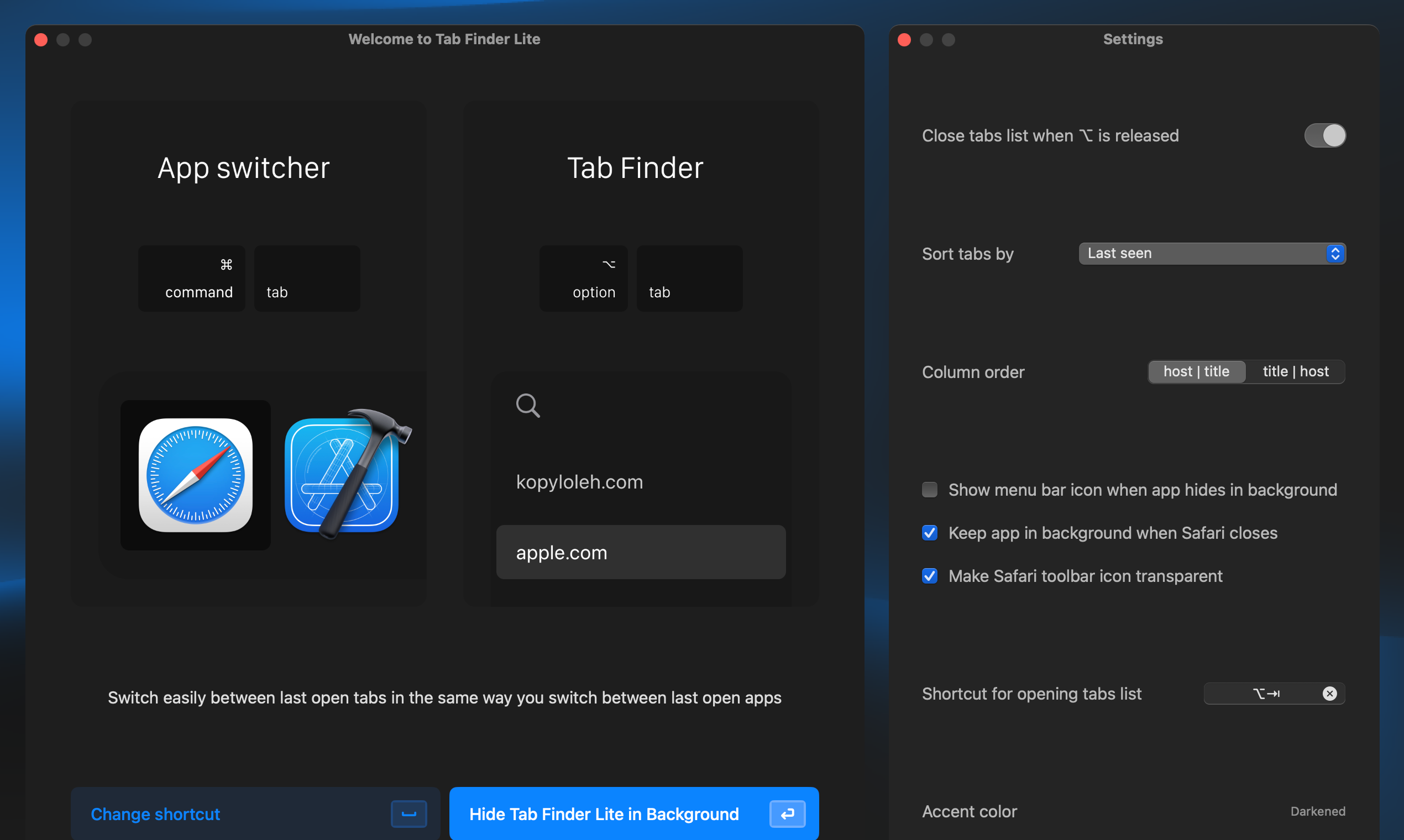Select the title | host column order

[1295, 372]
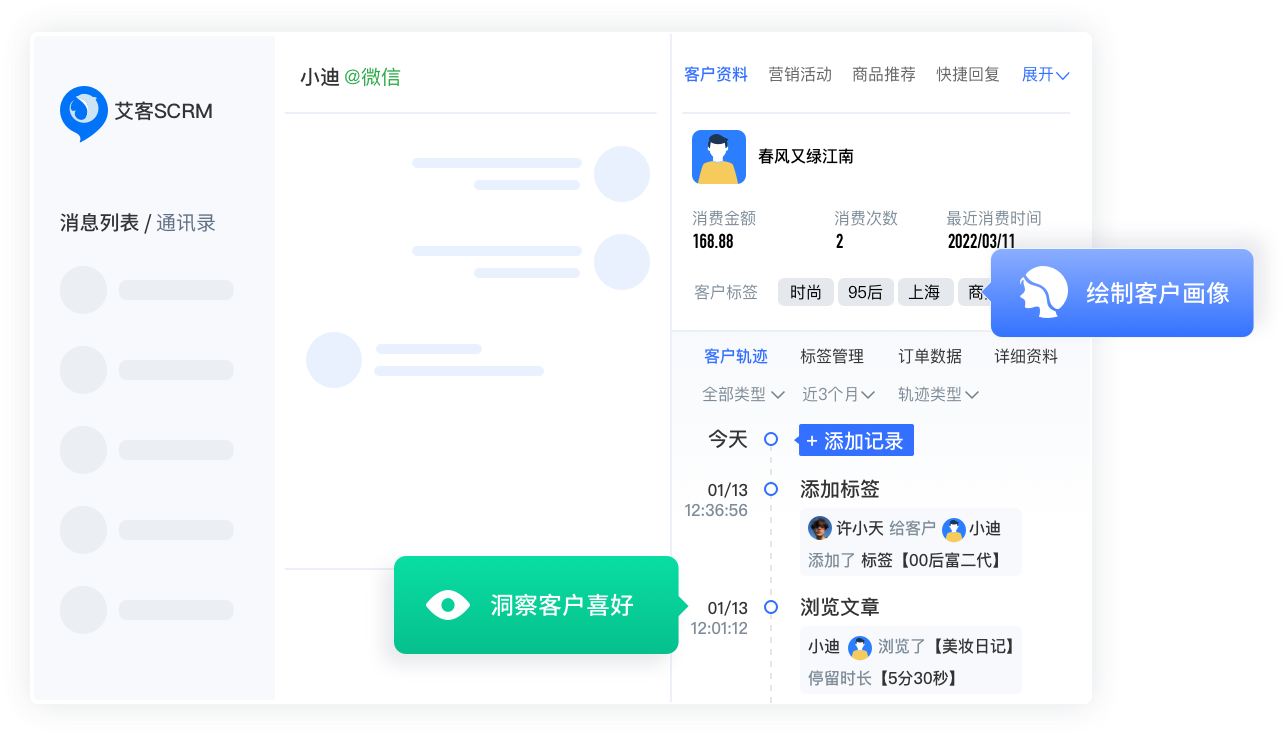This screenshot has width=1286, height=736.
Task: Select the 快捷回复 tab
Action: (967, 75)
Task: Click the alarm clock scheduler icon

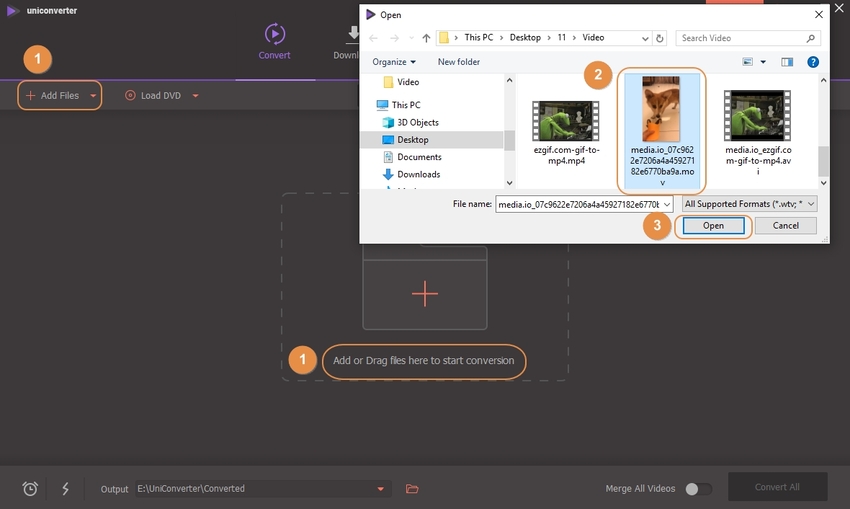Action: pyautogui.click(x=31, y=488)
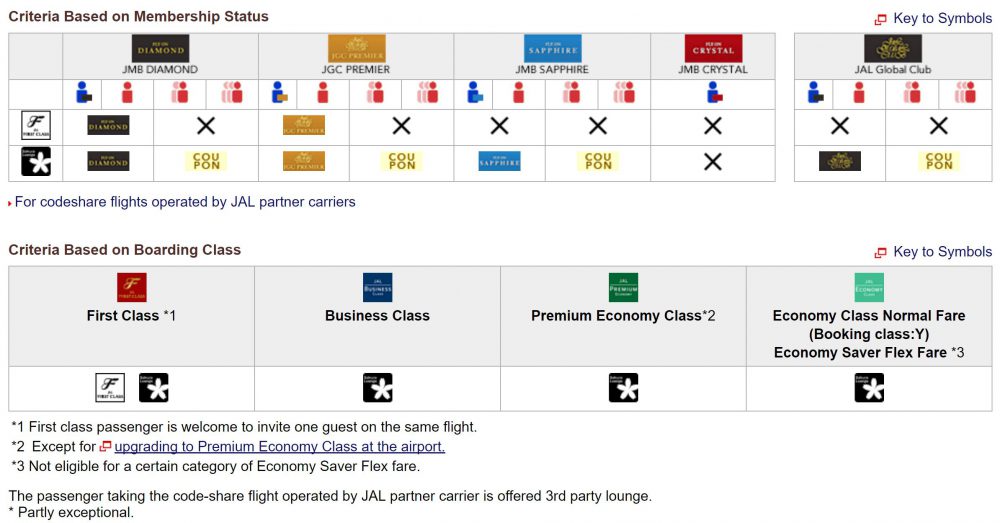Image resolution: width=1000 pixels, height=523 pixels.
Task: Click the red First Class boarding class icon
Action: click(x=131, y=288)
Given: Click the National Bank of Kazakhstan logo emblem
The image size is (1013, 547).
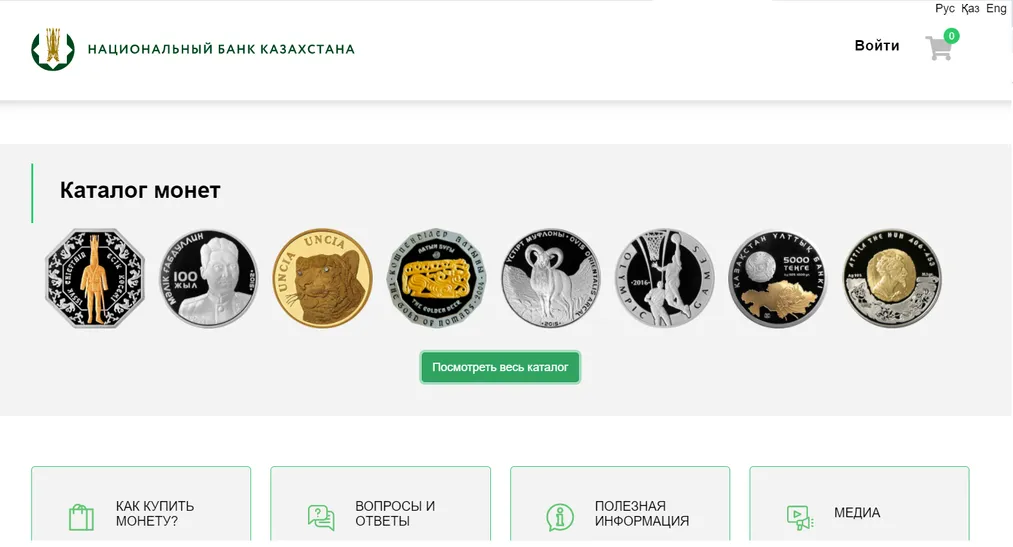Looking at the screenshot, I should [53, 49].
★ ★ ★ ★
▶ [WHAT IS ASKED]
Write out all of the data above word for word, leaving out the pictures.

▶ [ANSWER TO THE TASK]
Select the title | host column order

[1295, 372]
This screenshot has width=1286, height=736.
Task: Select the 快捷回复 tab
Action: (967, 75)
Task: Click the alarm clock scheduler icon

Action: pyautogui.click(x=31, y=488)
Image resolution: width=1000 pixels, height=523 pixels.
Task: Click the red First Class boarding class icon
Action: click(x=131, y=288)
Given: Click the National Bank of Kazakhstan logo emblem
The image size is (1013, 547).
Looking at the screenshot, I should [53, 49].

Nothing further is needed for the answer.